The Administration strongly opposes House passage of H.R. 45 because it would cost millions of hard?working middle class families the security of affordable health coverage and care they deserve. It would increase the deficit and detract from the work the Congress needs to do to focus on the economy and create jobs.

Repealing the Affordable Care Act would mean that Health Insurance Marketplaces where Americans could compare private insurance plans and get tax credits to purchase them would not open. Tax credits for small business owners who cover their employees would be eliminated. States would lose substantial Federal assistance under Medicaid to provide coverage for the neediest Americans.

But repealing the health care law would have implications far beyond the estimated 30 million Americans without insurance who would lose the health coverage they were going to receive.
──────
* **What to work on**
1. Change "Marketplaces" to "Exchanges" in the statement opposing H.R. 45, starting with "Repealing the Affordable" and going on through "going to receive.", and write out that stretch again.
2. Go on with the statement opposing H.R. 45 from its last sentence.

* **Records**
──────
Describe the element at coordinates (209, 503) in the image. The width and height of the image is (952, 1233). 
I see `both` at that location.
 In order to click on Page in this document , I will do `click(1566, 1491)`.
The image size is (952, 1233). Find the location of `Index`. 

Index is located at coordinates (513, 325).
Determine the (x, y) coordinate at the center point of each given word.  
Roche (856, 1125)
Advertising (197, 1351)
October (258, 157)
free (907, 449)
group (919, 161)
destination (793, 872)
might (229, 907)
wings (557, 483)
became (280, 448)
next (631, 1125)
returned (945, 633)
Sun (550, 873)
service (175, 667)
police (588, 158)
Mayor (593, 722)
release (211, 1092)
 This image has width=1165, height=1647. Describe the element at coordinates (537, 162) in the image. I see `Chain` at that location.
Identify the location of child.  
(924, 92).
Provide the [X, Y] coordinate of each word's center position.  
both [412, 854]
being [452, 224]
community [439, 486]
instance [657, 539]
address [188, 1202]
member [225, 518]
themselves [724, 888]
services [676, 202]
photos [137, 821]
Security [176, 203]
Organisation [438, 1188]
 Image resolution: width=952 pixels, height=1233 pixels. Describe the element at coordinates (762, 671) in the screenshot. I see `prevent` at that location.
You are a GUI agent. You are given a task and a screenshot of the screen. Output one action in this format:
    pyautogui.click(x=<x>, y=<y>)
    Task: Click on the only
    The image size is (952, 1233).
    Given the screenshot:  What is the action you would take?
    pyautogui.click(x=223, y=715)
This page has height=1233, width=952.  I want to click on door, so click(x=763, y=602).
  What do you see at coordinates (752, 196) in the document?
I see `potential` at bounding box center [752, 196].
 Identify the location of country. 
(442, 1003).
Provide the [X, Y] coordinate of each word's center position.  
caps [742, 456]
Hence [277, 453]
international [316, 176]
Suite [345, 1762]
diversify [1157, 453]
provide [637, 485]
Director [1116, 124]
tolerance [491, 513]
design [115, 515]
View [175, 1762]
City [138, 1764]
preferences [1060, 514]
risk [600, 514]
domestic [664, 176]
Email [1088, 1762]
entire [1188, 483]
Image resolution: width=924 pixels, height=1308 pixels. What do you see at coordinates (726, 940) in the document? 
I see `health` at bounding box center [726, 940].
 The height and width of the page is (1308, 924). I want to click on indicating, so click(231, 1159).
──────
* **Answers below**
1.
Repealing the Affordable Care Act would mean that Health Insurance Exchanges where Americans could compare private insurance plans and get tax credits to purchase them would not open. Tax credits for small business owners who cover their employees would be eliminated. States would lose substantial Federal assistance under Medicaid to provide coverage for the neediest Americans.

But repealing the health care law would have implications far beyond the estimated 30 million Americans without insurance who would lose the health coverage they were going to receive.

2.
More than 250 million Americans with insurance – private insurance, Medicare, and Medicaid – would lose the benefits and protections they receive under the health care law. Insurance companies would be able to go back to some of their worst practices. They would no longer have to cover as dependents the 6.6 million young adults who have been able to stay on or sign up on their parents' plans. They would be able to impose lifetime limits and restrictive annual limits on coverage. They could go back to denying coverage to children with preexisting conditions. And, they would likely turn away the approximately 100,000 Americans who had gained insurance through the Pre?existing Condition Insurance Plan program, which would have to shut down immediately. Many insurance companies would no longer be held accountable for double?digit premium increases. Strict rules that prevent insurance companies from spending too much on administrative costs or CEO bonuses would be erased.

Reforms that strengthen Medicare's long-term finances would also be repealed. Seniors would lose the more generous prescription drug coverage provided under the health care law, as well as free preventive care. And Medicare's Hospital Insurance Trust Fund would become insolvent up to eight years earlier.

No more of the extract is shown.